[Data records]
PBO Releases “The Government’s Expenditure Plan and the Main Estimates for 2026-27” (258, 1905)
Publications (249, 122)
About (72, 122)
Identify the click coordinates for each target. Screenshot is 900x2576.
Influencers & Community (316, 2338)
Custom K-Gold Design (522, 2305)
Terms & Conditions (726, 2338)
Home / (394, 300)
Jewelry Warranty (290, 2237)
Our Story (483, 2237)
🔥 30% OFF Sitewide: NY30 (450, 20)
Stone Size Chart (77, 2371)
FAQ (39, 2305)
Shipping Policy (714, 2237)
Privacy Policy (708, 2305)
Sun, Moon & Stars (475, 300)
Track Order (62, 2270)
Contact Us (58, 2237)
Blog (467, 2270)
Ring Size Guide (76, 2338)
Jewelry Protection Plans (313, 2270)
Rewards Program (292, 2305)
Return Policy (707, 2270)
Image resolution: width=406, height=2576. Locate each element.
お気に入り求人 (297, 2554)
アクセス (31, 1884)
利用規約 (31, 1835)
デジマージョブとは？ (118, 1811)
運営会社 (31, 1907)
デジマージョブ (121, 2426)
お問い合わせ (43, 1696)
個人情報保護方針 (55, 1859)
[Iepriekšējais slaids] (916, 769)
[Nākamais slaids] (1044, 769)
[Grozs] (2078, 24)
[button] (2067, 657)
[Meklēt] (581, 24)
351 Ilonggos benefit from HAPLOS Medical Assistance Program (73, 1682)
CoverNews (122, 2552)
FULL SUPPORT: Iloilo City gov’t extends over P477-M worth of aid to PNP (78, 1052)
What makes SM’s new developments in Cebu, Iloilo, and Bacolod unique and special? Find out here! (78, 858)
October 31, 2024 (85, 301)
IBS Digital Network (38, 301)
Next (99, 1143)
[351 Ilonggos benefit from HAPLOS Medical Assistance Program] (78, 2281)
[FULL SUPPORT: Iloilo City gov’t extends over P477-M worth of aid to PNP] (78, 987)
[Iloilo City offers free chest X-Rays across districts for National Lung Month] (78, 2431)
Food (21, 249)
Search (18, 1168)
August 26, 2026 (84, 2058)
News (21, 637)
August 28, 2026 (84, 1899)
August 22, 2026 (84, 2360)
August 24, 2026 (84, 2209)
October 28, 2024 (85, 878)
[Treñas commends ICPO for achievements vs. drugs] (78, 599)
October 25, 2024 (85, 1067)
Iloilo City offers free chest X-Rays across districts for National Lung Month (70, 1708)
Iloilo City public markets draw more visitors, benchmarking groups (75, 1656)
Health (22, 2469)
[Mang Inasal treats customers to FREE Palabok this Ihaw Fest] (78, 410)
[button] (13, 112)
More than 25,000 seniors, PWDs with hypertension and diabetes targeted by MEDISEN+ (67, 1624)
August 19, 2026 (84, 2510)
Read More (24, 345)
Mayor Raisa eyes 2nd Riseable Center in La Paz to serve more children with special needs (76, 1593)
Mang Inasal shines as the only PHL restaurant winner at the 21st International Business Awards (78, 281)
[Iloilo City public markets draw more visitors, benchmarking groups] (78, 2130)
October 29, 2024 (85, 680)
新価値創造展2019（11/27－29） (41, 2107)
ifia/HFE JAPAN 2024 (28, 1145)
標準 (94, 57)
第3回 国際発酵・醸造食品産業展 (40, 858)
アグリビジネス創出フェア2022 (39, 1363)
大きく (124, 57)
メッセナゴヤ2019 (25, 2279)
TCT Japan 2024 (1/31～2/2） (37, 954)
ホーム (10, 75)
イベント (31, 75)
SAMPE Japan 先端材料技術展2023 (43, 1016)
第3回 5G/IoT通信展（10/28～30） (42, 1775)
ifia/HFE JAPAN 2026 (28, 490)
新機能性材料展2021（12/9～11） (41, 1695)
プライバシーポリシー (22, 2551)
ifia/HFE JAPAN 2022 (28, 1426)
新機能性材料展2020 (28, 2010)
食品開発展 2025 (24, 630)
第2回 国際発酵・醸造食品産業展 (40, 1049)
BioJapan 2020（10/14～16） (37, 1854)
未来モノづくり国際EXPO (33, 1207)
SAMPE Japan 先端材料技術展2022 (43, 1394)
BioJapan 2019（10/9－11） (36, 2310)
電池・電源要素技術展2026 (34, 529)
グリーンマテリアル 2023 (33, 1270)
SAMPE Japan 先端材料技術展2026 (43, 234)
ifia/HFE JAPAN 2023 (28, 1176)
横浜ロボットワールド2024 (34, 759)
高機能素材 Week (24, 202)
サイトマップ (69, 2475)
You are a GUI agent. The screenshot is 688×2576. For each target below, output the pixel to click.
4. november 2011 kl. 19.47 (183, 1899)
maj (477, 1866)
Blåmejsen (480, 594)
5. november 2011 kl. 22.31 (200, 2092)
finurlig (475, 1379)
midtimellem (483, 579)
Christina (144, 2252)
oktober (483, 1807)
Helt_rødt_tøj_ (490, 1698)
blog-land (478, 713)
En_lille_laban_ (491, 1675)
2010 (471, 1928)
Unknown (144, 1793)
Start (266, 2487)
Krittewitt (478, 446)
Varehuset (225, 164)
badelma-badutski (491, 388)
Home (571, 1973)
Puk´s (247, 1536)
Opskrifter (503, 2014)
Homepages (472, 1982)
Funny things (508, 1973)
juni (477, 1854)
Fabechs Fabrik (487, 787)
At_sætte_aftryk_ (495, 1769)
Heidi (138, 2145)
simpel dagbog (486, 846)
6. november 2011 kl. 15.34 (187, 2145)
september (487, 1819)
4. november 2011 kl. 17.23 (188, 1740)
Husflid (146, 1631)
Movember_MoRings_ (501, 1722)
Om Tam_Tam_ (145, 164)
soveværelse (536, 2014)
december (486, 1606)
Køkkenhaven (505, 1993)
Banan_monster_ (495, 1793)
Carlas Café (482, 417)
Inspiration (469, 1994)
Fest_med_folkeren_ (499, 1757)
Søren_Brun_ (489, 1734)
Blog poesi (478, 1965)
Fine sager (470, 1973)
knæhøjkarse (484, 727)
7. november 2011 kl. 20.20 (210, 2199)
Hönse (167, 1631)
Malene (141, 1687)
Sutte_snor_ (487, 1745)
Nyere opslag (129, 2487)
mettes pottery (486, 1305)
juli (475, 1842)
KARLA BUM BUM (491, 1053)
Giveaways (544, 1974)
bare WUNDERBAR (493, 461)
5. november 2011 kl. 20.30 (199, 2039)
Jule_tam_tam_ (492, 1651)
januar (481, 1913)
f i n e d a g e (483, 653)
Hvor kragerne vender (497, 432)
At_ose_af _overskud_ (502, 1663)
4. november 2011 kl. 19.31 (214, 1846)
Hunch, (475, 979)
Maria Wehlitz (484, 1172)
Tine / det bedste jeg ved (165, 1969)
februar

● Work order
In the records, which lines mention the word "click"? Copy those lines.

● Task output
Identify the click coordinates for each target. Screenshot is 900x2576.
You are a GUI agent. The screenshot is 688×2576. For each target below, output the pixel to click.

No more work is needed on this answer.